Tammy Conway filed the wrongful death case in October 2015 alleging defendants Adrian Carriers and Gregory Lee Horne negligently caused the death of her husband, David Conway, 37, in a motor vehicle collision that involved two tractor-trailers the previous August. Horne, then 59, was driving one of the tractor-trailers and was taken to an area hospital after the collision, according to a press report at the time. Conway was pronounced dead at the scene, according to the press report.
"By defining the evidentiary boundaries, motions in limine both permit 'the parties to focus their preparation on those matters that will be considered by the jury' and help ensure 'that trials are not interrupted mid-course for the consideration of lengthy and complex evidentiary issues,'" Herndon wrote.
For the plaintiffs, Herndon ruled that there will be no mention of Horne’s driving record being "clean" and "that no evidence or argument will be allowed about any aspect of Gregory Horne's driving record prior to the subject accident." The defendants had objected.
Most of the plaintiff's requests were granted without objections by the defense.
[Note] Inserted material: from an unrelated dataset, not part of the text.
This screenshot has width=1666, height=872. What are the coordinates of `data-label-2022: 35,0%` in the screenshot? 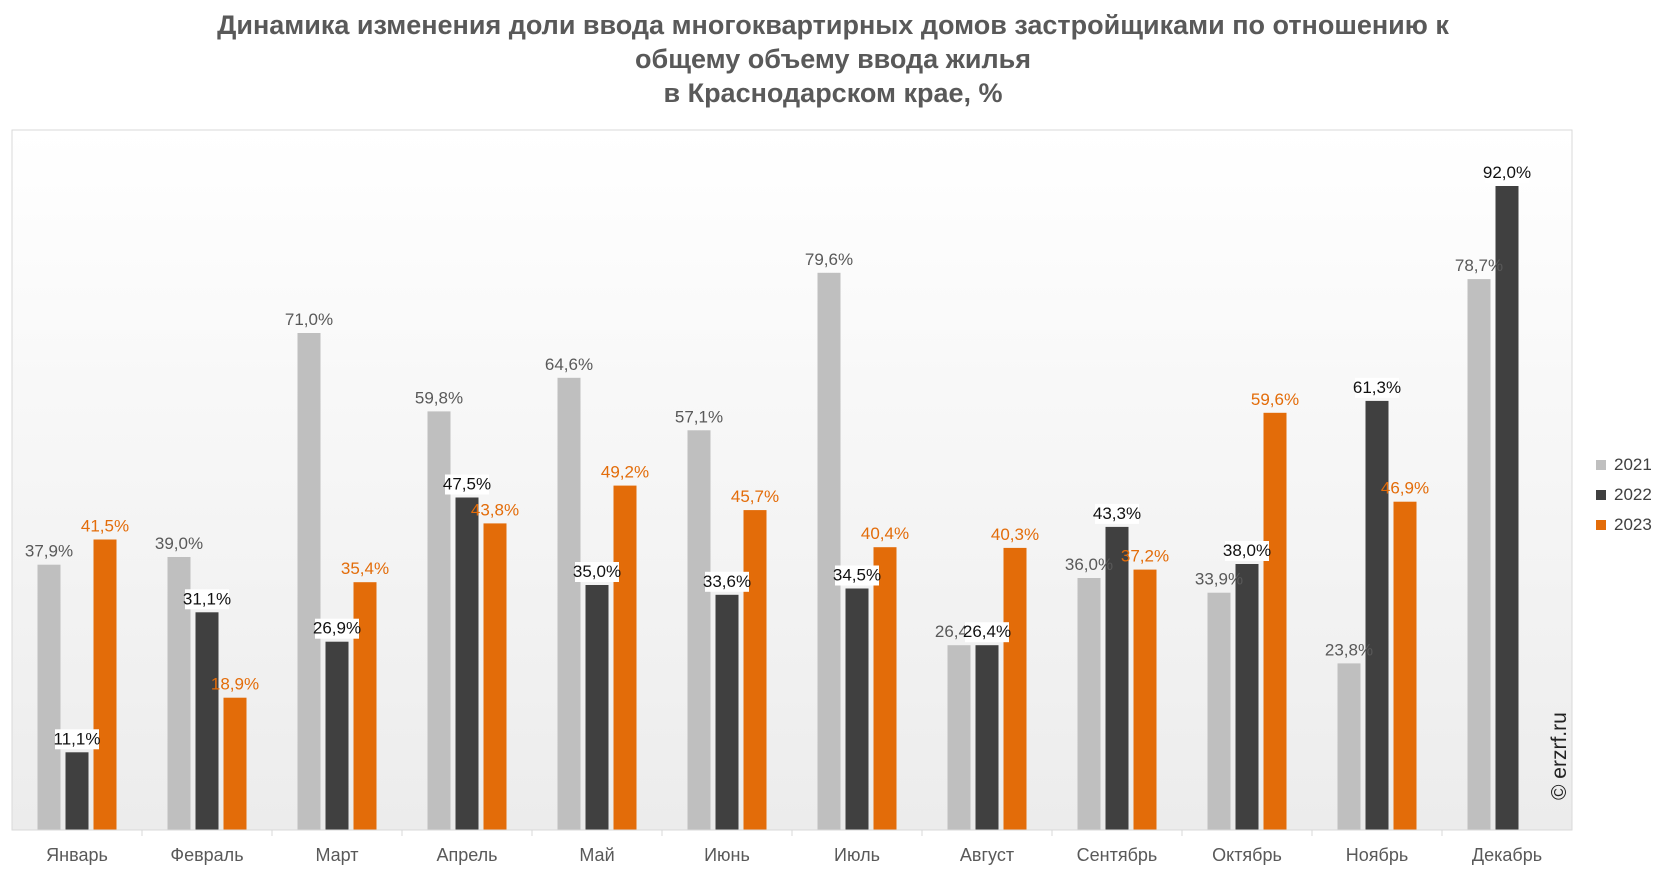 It's located at (597, 572).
Similarly, most points of the defendants' motion in limine requests were granted without plaintiff objections. Of these, Herndon wrote that he would allow no mention or reference to prior drug or alcohol use by both drivers, undisclosed police reports involving David Conway or any evidence concerning the defendants' insurance coverage.
Herndon granted, over plaintiff objection, a defense request that there be no mention of "any subsequent remedial activities involving defendants including that Horne was terminated as a result of this accident," the order states.
The plaintiff's counsel argued that the evidence is relevant against any defense claims that Horne "was not at fault but then was fired as a result of an internal investigation relative to the subject accident," Herndon wrote.
However, he concluded that "such remedial measure is not admissible and is immaterial."
Herndon also denied outright some of the plaintiff's 26 requests, in which they sought to bar reference to whether David Conway was contributorily negligent in the accident that killed him, including excessive speed, failure to change lanes and following too close.
"Defendants are allowed to produce evidence to support the affirmative defense," Herndon wrote.
He granted all of the defendants' requests in its motion in limine, over the plaintiff's objections, including reference to the defendants' employment application.
"There will not be any evidence that Horne was a good and careful driver or any evidence about his driving record and therefore the evidence sought to keep out is irrelevant," Herndon wrote.